Is there a standard pattern for threaded access to a file?

I'm pretty new to ruby and this is one of those areas where I can't
quite seem to turn my head inside out as the language requires :slight_smile:

I have a log file that I want to process in parts, with multiple threads
working from the same file, each one getting a line at a time and doing
something with it.

I'd like something like

1. Open the file
2. Create 5 threads

Each thread should read a line of the file and process it, but no 2
threads should get the same line.

What I have looks like

open (ARGV.flags.log) do |logfile|
  logfile.each do |line|

             blah blah blah...

         end
end

but that's inside out!
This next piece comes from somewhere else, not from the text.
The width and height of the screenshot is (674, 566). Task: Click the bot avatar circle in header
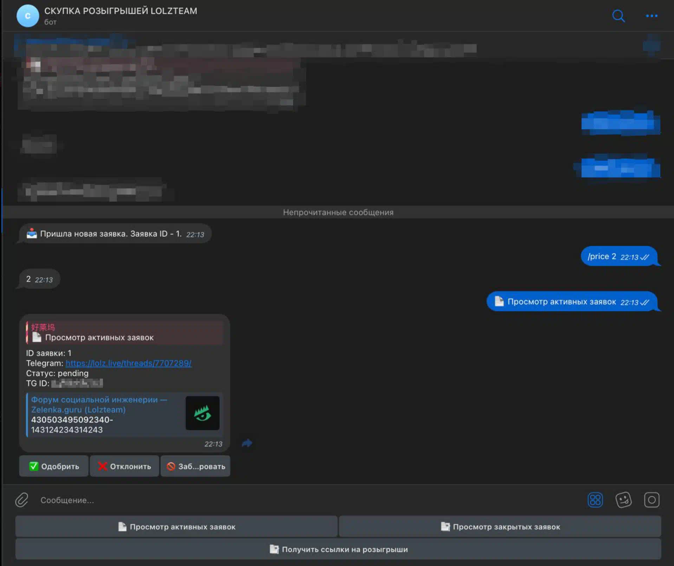click(27, 16)
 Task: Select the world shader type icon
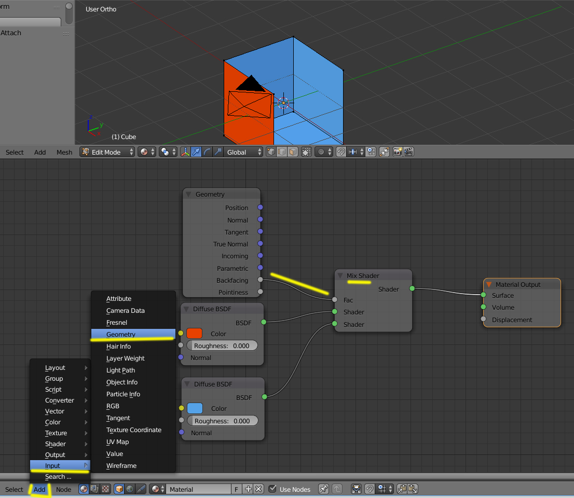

How do I rubify this code?

Thanks,

Jon

···

--
Posted via http://www.ruby-forum.com/.

cfp:~ > cat a.rb
require 'thread'

q = Queue.new

threads = and 5.times{ threads << Thread.new{ puts q.pop } }

open(__FILE__){|fd| fd.each{|line| q.push line} }

threads.map{|t| t.join}

cfp:~ > ruby a.rb
require 'thread'

q = Queue.new

threads = and 5.times{ threads << Thread.new{ puts q.pop } }

a @ http://codeforpeople.com/

···

On Oct 12, 2007, at 5:51 PM, Jon Handler wrote:

1. Open the file
2. Create 5 threads

Each thread should read a line of the file and process it, but no 2
threads should get the same line.

--
it is not enough to be compassionate. you must act.
h.h. the 14th dalai lama

Why are you doing this in the first place? Do you have a computer with five
processors and five memory buses?

···

On 10/12/07, Jon Handler <jhandler@shopping.com> wrote:

I'm pretty new to ruby and this is one of those areas where I can't
quite seem to turn my head inside out as the language requires :slight_smile:

I have a log file that I want to process in parts, with multiple threads
working from the same file, each one getting a line at a time and doing
something with it.

I'd like something like

1. Open the file
2. Create 5 threads

Each thread should read a line of the file and process it, but no 2
threads should get the same line.

*finally* i remembered where this has been abstracted. in my own lib : alib :wink:

cfp:~ > cat a.rb
require 'alib' ### gem install alib

alib.util.threadify IO.readlines(__FILE__), n_threads=5 do |line, lineno>

   puts "#{ lineno }:#{ line }"

end

cfp:~ > ruby a.rb
0:require 'alib'
1:
2:alib.util.threadify IO.readlines(__FILE__), n_threads=5 do |line, lineno>
3:
4: puts "#{ lineno }:#{ line }"
5:
6:end

this works for *any* enumerable thing you want to process with 'n' backend threads.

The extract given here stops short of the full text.